When responding to a subject access request (SAR), you must remember to supply this information in addition to a copy of the personal data itself. If you provide this information in your privacy notice, you can include a link to or a copy of your privacy notice. Please see our guidance on the right to be informed for further information.

Are individuals only entitled to their own personal data?

Yes. Under the right of access, an individual is only entitled to their own personal data. They are not entitled to information relating to other people, unless:

• their data also relates to other individuals (see ‘What should we do if the request involves information about other individuals?’); or
• they are exercising another individual’s right of access on their behalf (see ‘Can a request be made on behalf of someone?’).

Before you can respond to a SAR, you need to decide whether the information you hold is personal data and, if so, who it relates to.

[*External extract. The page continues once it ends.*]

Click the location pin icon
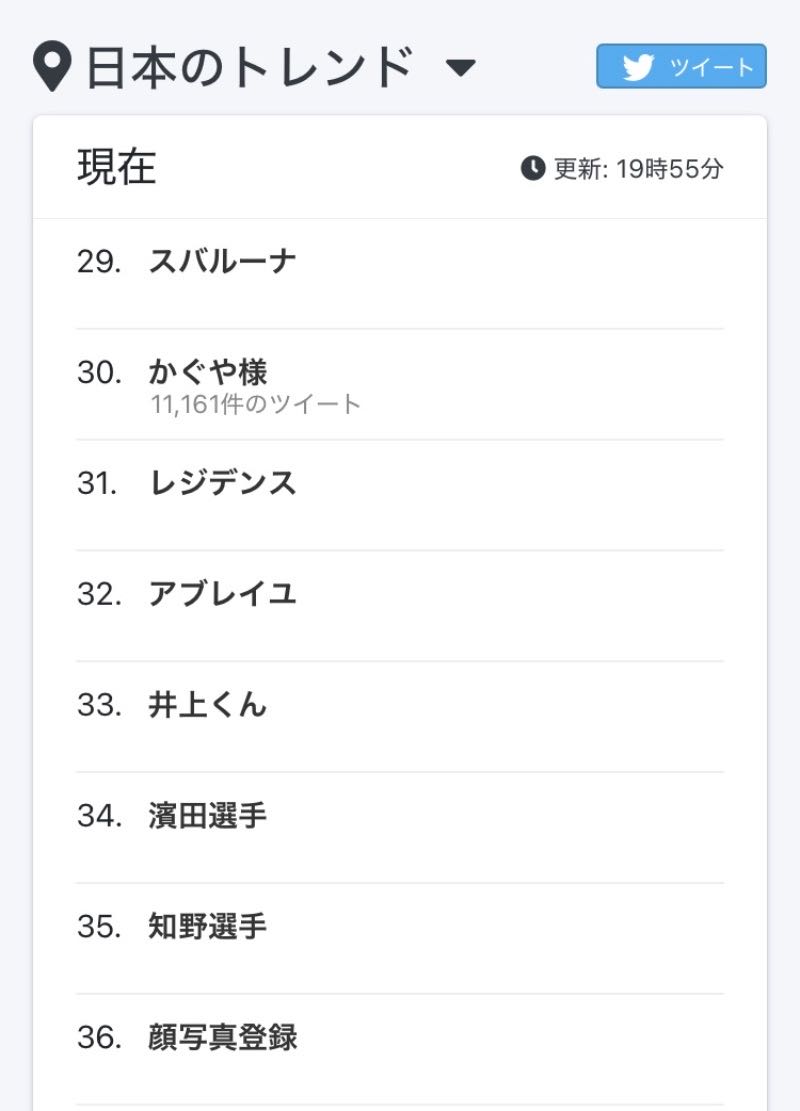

The UK General Data Protection Regulation (UK GDPR) says that, for information to be personal data, it must relate to a living person who is identifiable from that information (directly or indirectly). The context in which you hold information, and the way you use it, can have a bearing on whether it relates to an individual and therefore if it is the individual’s personal data.

In most cases, it is obvious whether the information is personal data, but we have produced guidance on what is personal data to help you decide if it is unclear.

The same information may be the personal data of two (or more) individuals. An exemption may apply, if responding to a SAR involves providing information that relates to both the individual making the request and to another individual. Please see ‘What should we do if the request involves information about other individuals?’ for more information.

Who is responsible for responding to a request?

Controllers are responsible for complying with SARs, not processors. If you use a processor, you need to have contractual arrangements in place to guarantee that you can deal with SARs properly, irrespective of whether they are sent to you or the processor. The processor must help you meet your obligations for SARs and you should make this clear in the agreement between your two parties. Please read our guidance on contracts between controllers and processors for more information.

In some cases the processor may hold personal data on your behalf (and you, as controller, do not hold that data). If so, you should be able to require the processor to search for this data and, if necessary, give you a copy. However, it is your responsibility, as controller, to decide whether individuals need to provide clarification, or if a request is manifestly excessive, for example.

If you are a joint controller, you need to have a transparent arrangement in place with your fellow joint controller(s) which sets out how you deal with SARs. You may choose to specify a central point of contact for individuals. However, individuals must still be able to exercise their rights against each controller. It is also good practice to make each joint controller aware of every SAR.

If you are unsure whether you are a controller, joint controller or processor, please read our guidance on controllers and processors.

Example

An employer is reviewing staffing and pay, which involves collecting information from and about a representative sample of staff. A third-party processor is analysing the information.

The employer receives a SAR from a member of staff. The employer needs information held by the processor to respond. The employer is the controller for this information and should instruct the processor to retrieve any personal data that relates to the member of staff.